* Challenges *
1 > Please extract from the DOM passage everything from "Method calls on" down to "open or interrupted.".
2 > According to the DOM passage, what guards the actual code that retrieves the first child?
3 > Give what follows the final sentence of the DOM passage.

* Text extract *
start

Method calls on a DOM interface cause the data page to be obtained (and loaded into memory, if necessary), after which we decode the requested information through a sequence of bit operations. The traditional "fields" of an XML element like children, node name, etc. are never cached. This allows us to keep the memory footprint of a Java application minimal - only DOM nodes directly referenced by a user program are actually kept in memory.

shows the Java code retrieving the first child of a DOM element node, pretty printed and simplified from the original, generated version. The actual code is guarded by a method that checks permissions and whether the current transaction is open or interrupted.

The code then retrieves the byte array holding the data of the page where the node is stored. This might trigger the page to be swapped in if needed. The code then determines the start and end offsets of this node within the data page. If the node is marked as a forwarding object, the code will retrieve the actual data page and update start and end offsets (not shown).

end

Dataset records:

start

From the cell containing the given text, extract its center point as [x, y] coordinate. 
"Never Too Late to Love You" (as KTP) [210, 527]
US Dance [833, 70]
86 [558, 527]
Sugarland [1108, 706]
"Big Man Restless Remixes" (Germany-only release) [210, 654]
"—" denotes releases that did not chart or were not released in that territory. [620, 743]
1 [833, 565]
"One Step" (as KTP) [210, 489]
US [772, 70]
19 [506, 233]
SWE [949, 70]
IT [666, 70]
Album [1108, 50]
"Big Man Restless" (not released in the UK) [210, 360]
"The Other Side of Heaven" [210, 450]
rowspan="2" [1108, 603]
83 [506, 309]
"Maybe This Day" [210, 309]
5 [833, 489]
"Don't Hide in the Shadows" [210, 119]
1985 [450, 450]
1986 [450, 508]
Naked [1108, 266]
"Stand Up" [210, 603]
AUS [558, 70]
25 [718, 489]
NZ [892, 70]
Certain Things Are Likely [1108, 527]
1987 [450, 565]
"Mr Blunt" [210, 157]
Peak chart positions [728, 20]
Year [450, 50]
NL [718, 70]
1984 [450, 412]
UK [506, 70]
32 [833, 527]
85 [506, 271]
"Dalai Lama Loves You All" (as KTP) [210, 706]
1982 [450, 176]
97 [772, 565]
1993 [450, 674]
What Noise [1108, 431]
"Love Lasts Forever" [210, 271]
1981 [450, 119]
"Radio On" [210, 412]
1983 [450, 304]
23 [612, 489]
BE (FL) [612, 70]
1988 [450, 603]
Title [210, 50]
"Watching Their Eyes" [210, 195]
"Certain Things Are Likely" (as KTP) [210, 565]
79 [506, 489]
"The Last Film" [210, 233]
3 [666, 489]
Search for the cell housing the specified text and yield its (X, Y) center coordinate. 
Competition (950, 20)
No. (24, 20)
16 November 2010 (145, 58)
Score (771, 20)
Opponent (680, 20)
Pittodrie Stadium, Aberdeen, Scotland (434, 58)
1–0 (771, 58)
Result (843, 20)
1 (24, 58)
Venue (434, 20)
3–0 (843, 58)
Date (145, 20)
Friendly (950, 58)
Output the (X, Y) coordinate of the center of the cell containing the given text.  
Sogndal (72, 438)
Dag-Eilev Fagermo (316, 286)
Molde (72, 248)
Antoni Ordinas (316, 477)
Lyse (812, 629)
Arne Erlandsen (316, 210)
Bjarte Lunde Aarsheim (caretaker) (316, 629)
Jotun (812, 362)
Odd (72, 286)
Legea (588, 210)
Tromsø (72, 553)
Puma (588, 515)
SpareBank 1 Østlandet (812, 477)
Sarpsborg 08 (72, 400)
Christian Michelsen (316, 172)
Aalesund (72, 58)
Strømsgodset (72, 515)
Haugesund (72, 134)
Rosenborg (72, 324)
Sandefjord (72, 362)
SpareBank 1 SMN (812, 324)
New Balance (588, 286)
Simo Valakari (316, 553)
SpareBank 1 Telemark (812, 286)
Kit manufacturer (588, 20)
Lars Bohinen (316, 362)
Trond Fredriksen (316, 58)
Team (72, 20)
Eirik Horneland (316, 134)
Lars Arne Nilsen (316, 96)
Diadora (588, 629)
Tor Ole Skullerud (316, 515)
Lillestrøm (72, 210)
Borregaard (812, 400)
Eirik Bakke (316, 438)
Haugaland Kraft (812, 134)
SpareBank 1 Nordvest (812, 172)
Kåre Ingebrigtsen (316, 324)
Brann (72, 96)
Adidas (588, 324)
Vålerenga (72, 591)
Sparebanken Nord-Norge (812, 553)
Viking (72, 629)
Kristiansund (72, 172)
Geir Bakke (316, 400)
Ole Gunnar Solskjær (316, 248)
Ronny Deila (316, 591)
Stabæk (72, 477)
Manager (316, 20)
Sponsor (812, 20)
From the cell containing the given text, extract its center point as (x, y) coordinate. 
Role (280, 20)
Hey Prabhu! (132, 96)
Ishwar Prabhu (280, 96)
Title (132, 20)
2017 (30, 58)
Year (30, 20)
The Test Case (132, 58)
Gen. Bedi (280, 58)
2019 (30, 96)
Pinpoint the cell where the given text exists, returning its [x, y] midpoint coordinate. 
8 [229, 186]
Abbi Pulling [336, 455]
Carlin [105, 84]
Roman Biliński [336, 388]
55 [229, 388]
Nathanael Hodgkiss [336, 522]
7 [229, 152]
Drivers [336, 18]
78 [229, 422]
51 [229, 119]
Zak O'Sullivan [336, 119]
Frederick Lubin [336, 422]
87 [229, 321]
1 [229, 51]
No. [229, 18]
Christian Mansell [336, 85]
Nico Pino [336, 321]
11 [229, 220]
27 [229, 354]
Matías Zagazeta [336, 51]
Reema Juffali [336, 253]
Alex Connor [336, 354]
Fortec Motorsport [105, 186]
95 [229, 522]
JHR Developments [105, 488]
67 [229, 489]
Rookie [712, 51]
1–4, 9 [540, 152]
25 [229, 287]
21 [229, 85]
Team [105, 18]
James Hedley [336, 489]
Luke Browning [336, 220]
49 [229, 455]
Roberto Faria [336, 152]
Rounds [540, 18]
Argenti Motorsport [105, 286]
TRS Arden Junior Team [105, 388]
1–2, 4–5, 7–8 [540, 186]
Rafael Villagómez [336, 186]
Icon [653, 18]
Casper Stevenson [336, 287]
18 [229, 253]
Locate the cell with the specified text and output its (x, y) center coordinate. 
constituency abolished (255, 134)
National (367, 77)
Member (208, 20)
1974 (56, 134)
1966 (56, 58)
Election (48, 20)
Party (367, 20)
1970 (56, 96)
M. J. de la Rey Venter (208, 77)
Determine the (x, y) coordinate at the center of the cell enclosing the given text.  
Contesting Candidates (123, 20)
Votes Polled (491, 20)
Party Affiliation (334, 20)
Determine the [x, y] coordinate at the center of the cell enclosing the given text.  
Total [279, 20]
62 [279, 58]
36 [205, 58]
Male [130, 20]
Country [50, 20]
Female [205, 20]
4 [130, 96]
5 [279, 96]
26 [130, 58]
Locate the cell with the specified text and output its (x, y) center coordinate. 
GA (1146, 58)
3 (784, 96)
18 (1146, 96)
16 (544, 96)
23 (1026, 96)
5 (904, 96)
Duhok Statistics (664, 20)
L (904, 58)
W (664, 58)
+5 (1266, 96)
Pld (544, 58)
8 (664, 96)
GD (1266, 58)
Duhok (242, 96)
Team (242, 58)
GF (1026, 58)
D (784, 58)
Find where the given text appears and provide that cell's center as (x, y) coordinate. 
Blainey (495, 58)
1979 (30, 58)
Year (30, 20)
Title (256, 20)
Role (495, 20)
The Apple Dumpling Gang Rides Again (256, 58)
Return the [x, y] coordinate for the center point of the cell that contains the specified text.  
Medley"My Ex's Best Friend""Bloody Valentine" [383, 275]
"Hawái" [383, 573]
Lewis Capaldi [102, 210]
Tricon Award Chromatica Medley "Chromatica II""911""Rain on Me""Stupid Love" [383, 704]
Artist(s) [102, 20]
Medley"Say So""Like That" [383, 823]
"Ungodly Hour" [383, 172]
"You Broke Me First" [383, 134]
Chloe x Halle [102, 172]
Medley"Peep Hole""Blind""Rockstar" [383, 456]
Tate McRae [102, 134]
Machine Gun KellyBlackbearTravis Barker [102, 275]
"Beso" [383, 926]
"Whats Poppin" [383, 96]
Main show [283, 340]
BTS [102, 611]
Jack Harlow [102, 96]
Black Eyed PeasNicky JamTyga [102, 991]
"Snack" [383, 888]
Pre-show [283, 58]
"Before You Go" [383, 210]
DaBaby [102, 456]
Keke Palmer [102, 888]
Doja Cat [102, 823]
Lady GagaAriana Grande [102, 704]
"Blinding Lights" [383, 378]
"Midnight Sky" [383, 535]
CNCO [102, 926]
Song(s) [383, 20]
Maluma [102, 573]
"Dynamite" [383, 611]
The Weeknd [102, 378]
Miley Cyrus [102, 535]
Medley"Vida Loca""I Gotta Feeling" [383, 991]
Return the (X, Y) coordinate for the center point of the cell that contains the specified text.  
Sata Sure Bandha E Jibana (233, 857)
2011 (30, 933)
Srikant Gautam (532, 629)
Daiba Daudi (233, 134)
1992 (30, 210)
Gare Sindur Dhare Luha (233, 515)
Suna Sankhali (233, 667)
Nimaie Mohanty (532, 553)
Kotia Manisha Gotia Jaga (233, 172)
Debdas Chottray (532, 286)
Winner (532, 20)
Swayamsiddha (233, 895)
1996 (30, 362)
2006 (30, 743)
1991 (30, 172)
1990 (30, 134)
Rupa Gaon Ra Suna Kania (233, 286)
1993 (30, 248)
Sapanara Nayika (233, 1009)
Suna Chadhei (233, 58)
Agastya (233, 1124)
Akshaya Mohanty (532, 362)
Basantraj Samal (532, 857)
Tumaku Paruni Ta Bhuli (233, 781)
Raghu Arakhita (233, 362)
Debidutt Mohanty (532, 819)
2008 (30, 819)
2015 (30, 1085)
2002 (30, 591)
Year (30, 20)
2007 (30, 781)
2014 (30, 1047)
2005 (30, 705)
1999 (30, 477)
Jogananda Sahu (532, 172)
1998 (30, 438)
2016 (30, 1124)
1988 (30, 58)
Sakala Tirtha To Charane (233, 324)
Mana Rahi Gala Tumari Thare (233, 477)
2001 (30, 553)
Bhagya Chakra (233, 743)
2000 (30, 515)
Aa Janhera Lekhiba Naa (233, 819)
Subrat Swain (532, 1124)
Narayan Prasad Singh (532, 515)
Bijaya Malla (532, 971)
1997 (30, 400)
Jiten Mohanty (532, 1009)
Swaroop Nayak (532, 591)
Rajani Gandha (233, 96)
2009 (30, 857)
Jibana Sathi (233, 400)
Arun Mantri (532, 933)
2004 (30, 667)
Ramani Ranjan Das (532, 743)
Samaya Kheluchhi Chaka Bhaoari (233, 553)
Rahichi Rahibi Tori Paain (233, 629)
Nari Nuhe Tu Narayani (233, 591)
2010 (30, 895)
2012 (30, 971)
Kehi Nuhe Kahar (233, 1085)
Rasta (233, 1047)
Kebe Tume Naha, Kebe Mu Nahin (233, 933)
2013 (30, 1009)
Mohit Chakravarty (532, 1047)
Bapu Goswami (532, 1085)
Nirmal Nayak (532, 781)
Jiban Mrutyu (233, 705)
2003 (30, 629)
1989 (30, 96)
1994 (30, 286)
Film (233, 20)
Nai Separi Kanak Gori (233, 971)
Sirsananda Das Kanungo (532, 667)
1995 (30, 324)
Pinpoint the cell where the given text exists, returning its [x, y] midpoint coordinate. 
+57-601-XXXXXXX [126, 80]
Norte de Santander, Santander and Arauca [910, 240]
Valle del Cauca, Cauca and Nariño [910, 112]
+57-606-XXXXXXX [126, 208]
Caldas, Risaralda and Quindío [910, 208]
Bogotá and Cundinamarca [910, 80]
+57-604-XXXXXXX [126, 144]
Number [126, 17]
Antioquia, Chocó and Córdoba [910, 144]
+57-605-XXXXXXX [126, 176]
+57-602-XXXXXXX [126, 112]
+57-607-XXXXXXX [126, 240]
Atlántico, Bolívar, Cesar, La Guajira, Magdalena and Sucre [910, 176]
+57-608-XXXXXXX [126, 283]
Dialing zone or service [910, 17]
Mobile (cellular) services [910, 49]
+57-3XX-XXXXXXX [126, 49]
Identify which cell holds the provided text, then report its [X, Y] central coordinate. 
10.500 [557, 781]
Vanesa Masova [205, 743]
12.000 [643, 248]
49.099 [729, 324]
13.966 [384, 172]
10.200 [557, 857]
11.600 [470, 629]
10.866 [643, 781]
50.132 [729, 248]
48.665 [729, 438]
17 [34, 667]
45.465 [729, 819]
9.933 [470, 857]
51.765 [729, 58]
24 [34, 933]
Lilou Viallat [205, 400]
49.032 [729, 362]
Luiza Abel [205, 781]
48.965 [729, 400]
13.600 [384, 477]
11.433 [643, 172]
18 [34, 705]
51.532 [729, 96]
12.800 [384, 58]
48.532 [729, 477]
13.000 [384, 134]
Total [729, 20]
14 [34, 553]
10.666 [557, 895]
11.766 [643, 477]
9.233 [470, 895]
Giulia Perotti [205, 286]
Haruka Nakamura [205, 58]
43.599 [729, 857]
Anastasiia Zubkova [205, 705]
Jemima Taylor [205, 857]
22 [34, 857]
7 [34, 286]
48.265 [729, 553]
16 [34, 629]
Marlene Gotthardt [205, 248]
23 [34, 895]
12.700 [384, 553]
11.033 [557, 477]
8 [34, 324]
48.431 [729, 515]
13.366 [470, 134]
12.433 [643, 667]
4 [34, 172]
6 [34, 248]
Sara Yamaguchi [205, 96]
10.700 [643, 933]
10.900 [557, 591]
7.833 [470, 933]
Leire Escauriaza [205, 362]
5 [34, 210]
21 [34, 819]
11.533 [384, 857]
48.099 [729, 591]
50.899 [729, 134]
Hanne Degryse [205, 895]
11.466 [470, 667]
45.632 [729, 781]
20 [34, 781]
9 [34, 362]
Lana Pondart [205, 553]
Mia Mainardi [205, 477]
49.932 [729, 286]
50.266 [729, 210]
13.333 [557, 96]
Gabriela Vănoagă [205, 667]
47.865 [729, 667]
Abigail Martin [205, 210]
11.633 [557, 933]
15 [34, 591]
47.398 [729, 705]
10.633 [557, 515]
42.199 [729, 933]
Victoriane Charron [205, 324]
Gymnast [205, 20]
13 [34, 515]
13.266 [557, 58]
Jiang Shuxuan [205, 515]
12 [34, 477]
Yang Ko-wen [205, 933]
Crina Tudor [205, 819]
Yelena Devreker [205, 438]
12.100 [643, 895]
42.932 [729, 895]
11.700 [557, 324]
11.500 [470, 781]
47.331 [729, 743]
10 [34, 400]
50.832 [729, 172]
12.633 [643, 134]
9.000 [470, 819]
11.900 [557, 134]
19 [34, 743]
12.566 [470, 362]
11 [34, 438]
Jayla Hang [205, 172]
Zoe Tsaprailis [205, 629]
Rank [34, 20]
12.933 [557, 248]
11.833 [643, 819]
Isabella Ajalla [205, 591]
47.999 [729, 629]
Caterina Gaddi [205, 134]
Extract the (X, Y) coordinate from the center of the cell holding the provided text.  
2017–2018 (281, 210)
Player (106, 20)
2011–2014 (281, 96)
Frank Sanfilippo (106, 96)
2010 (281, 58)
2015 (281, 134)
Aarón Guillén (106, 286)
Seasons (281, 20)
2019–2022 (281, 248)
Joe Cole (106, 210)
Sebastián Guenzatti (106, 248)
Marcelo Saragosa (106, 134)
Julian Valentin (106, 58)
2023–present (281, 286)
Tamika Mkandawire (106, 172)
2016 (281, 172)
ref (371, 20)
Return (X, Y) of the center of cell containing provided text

end

* Answers to the exercise *
1 >
Method calls on a DOM interface cause the data page to be obtained (and loaded into memory, if necessary), after which we decode the requested information through a sequence of bit operations. The traditional "fields" of an XML element like children, node name, etc. are never cached. This allows us to keep the memory footprint of a Java application minimal - only DOM nodes directly referenced by a user program are actually kept in memory.

shows the Java code retrieving the first child of a DOM element node, pretty printed and simplified from the original, generated version. The actual code is guarded by a method that checks permissions and whether the current transaction is open or interrupted.

2 > A method that checks permissions and whether the current transaction is open or interrupted.

3 >
In the series of if statements afterwards, we check the bit fields in the first byte of the element header, referenced by a[start]. The first comparison checks the third bit ("First Child null?") and returns null if true, the second comparison checks if "First Child Next?". In that case, the diff (offset of the first child node relative to this node) is one — it is the next node on this page. Otherwise, we have to actually read the node reference, by first finding it in the storage and putting the position in the variable fs. First we add two to skip the element header (two bytes). Because we don't know the length of the first reference (the parent), we then read the long, and skip as many bytes as it consumes in storage (packedLongLen()). The next two references are optional, so we check whether they are present using bit comparisons again, and skip ahead if they are present. Afterwards we read the actual difference, convert the transformed relative difference back, and add it to our current node identifier (getPageAndSlot() in the code), retrieve a page object and compute the slot from the number. The call to DomNode.newDomNode() will inspect the type field of the referenced object and return a new instance of the appropriate subclass, pointing to the new node ID.

Figure 4: Retrieving the first child of an element (Java)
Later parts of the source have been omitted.